- [EXCERPT TO READ]:
_ _ _
Raja Tridiv Roy[*]
We often tend to forget that every member of a majority community is a minority in some context or when somewhere else. A majority status is only true when confined within a fixed boundary or compartment. Germans living outside Germany are a minority as are the Chinese outside China, Hong Kong and Macau and Russians outside Russia, a Sunni Muslim in Iran and a Shia Muslim in Pakistan. Even inside Pakistan a Sunni of the Deobandi school of thought may find he is in the midst of a great number of Brehlvis in a certain area, or, vice versa. It is axiomatic that in almost all countries of the world there are ethnic, linguistic or religious minorities. And in many, their cultural freedom and human rights need protection.
_ _ _
- [SUPPLIED DATA]:
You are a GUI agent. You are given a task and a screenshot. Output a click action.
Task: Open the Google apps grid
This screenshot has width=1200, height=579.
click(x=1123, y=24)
_ _ _
- [PARTS OF THE EXERCISE]:
**1)** According to the passage on minorities, when is a majority status true?
**2)** Print the part of the passage on minorities starting at "Raja Tridiv Roy[*]" and ending at "rights need protection.".
**3)** Carry on the passage on minorities from its last sentence.
These lines have nothing to do with the passage on minorities.

- [RESULTS OF THE EXERCISE]:
**1)** Only when it is confined within a fixed boundary or compartment.

**2)**
Raja Tridiv Roy[*]
We often tend to forget that every member of a majority community is a minority in some context or when somewhere else. A majority status is only true when confined within a fixed boundary or compartment. Germans living outside Germany are a minority as are the Chinese outside China, Hong Kong and Macau and Russians outside Russia, a Sunni Muslim in Iran and a Shia Muslim in Pakistan. Even inside Pakistan a Sunni of the Deobandi school of thought may find he is in the midst of a great number of Brehlvis in a certain area, or, vice versa. It is axiomatic that in almost all countries of the world there are ethnic, linguistic or religious minorities. And in many, their cultural freedom and human rights need protection.

**3)**
Some of the ancient empires built by the sword also perished by the sword. A Roman citizen in England and another in Italy took on different nationalities when the Roman Empire disintegrated. An Austrian and a Hungarian national became such after the Austro-Hungarian Empire of the Hapsburgs collapsed. Maria Theresa (1717-80) was the queen of Hungry and Bohemia and the Arch duchess of Austria. She succeeded her father Charles VI as Empress of Germany in 1740. Her right to the throne was contested and resulted in the war of the Austrian Succession (1740-48). During her reign, Fredrick the Great attacked and defeated Austria in the Seven Years War (1756-63). Her daughter, Marie Antoinette, became the queen of Louis XVI of France and was guillotined on 16 October 1793. To try and determine the nationality and citizenship of the mother and daughter would require quite a bit of working at the Jigsaw Puzzle. People in Alsace and Lorraine as well as Shleswig Holstein were alternately French and German as well as German and Danish nationals even in the 20th century. The seat of the European parliament today, Strasbourg in Alsace, is back in France.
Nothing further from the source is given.